* [WHAT NEEDS TO BE DONE]: Skipping each picture, output the entries exactly as they stand below.

····················

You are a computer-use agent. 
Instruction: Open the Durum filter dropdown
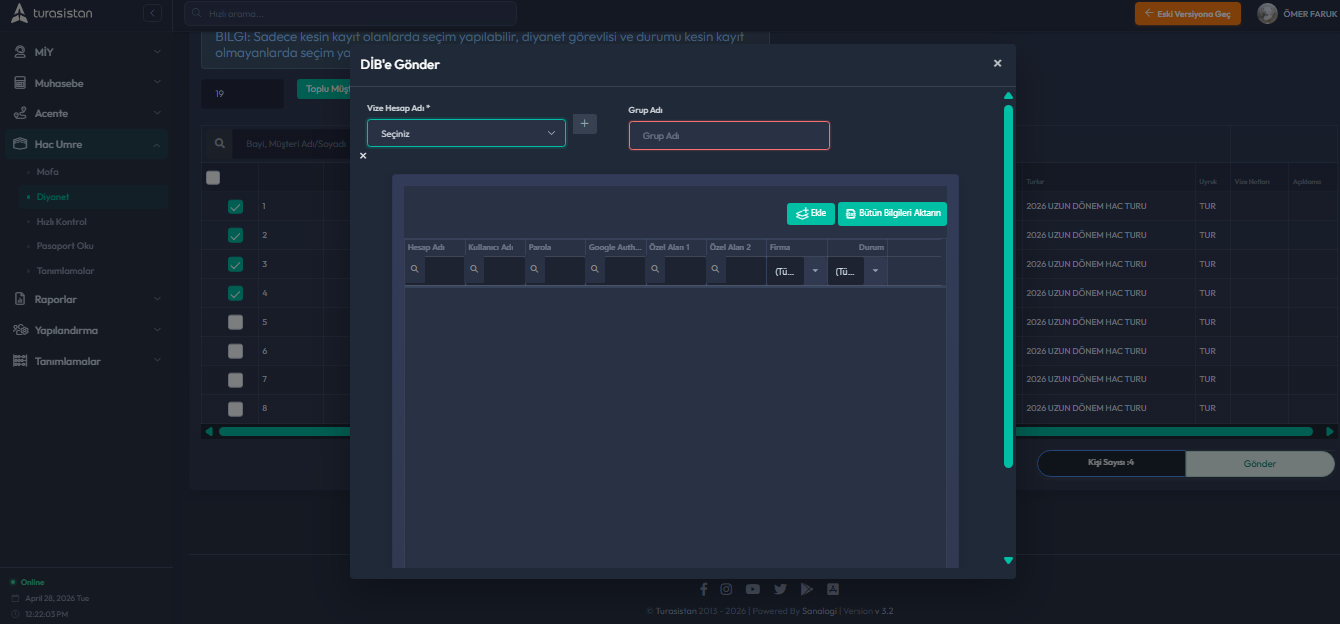[875, 271]
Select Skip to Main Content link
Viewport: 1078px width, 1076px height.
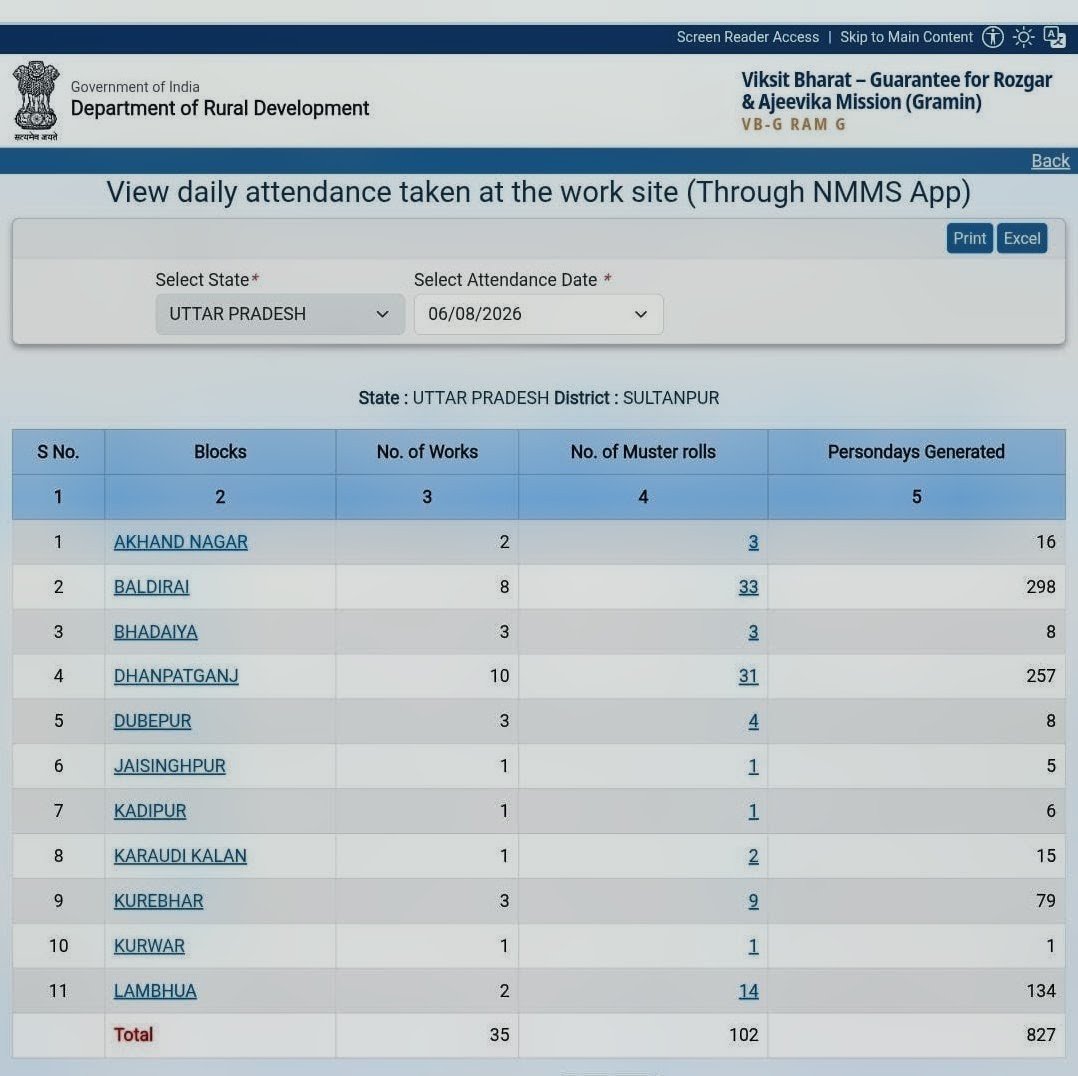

····················

* [ANSWER FOR THE TASK]:
You are a computer-use agent. 
Instruction: Open the Durum filter dropdown
[875, 271]
Select Skip to Main Content link
Viewport: 1078px width, 1076px height.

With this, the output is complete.